» **Zu erledigen**
Tauschen Sie in den Zeilen von der Zeile mit „At what coordinates“ bis zum Ende der Datensätze, beide eingeschlossen, „home“ gegen „main“ aus, und geben Sie nur diese Zeilen sonst unverändert wieder. Lassen Sie die Bilder in der Antwort weg.

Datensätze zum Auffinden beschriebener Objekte
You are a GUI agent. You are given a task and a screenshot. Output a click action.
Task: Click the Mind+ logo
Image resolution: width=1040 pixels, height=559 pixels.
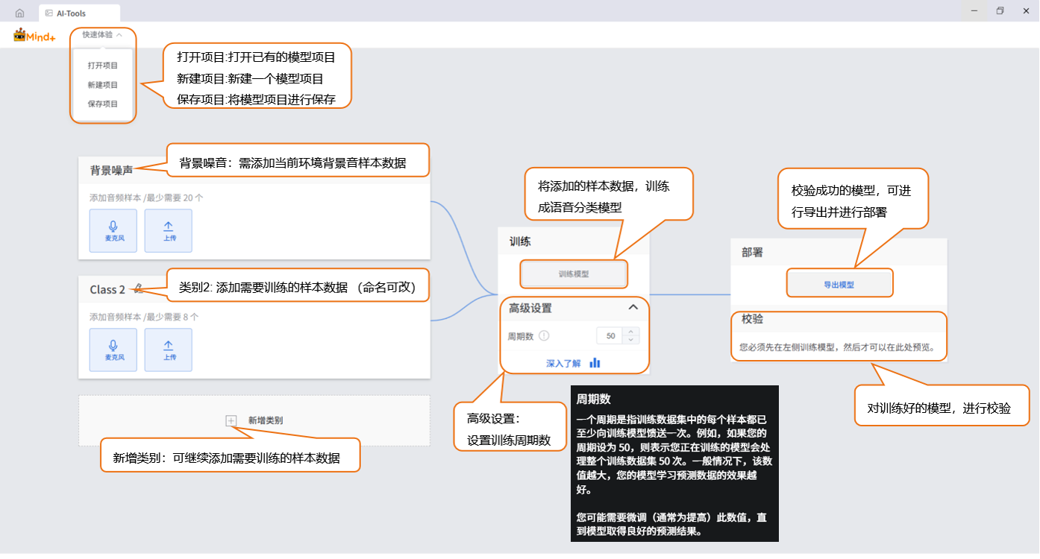tap(34, 35)
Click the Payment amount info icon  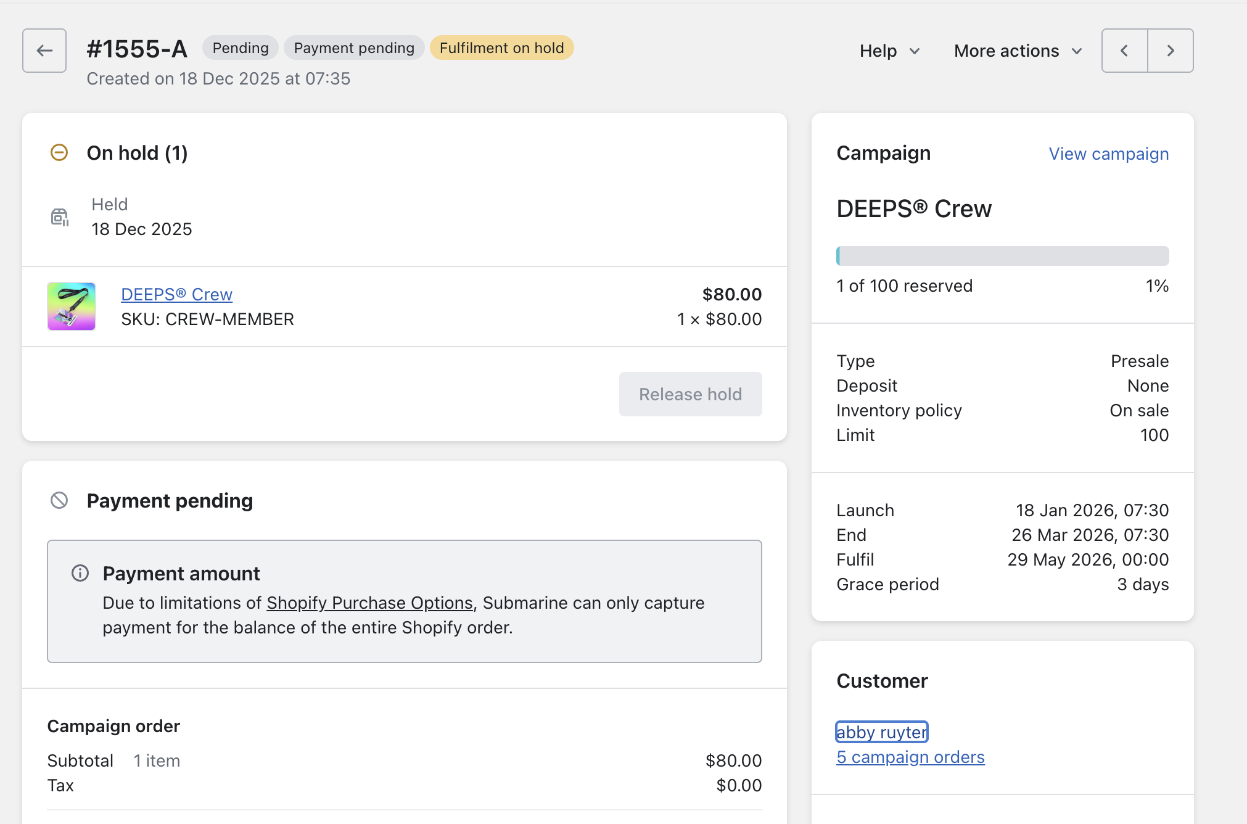tap(80, 573)
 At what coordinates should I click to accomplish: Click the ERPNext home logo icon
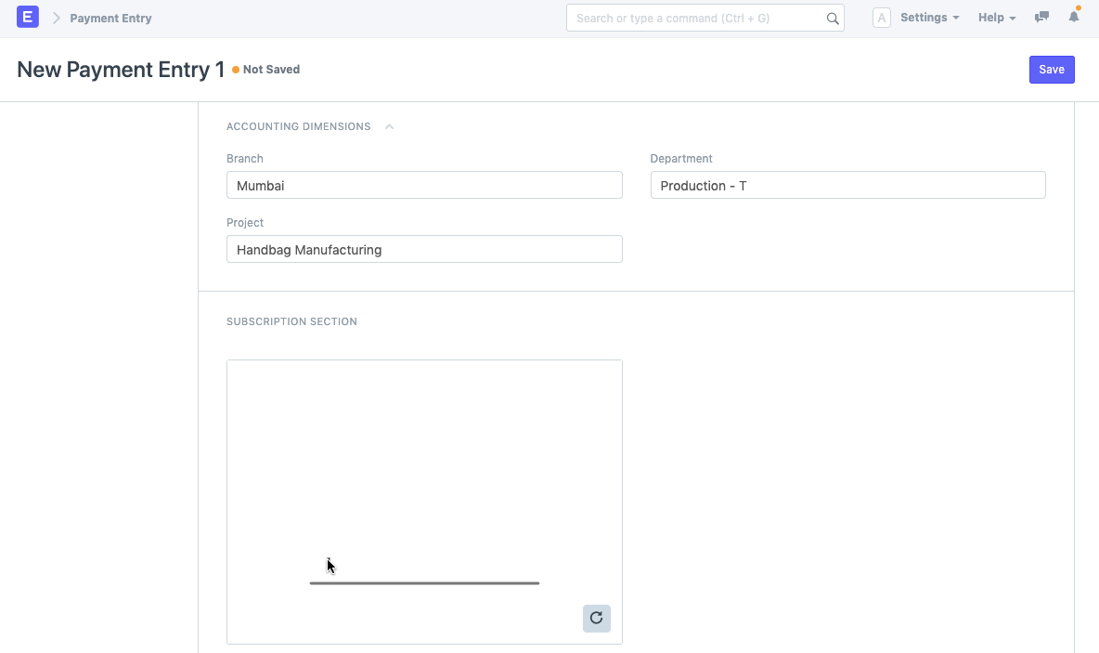coord(28,18)
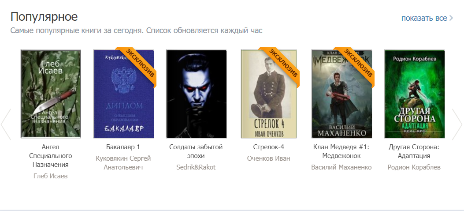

» **Lösung der Aufgabe**
 At what coordinates should I click to accomplish: Click the ERPNext main logo icon
coord(28,18)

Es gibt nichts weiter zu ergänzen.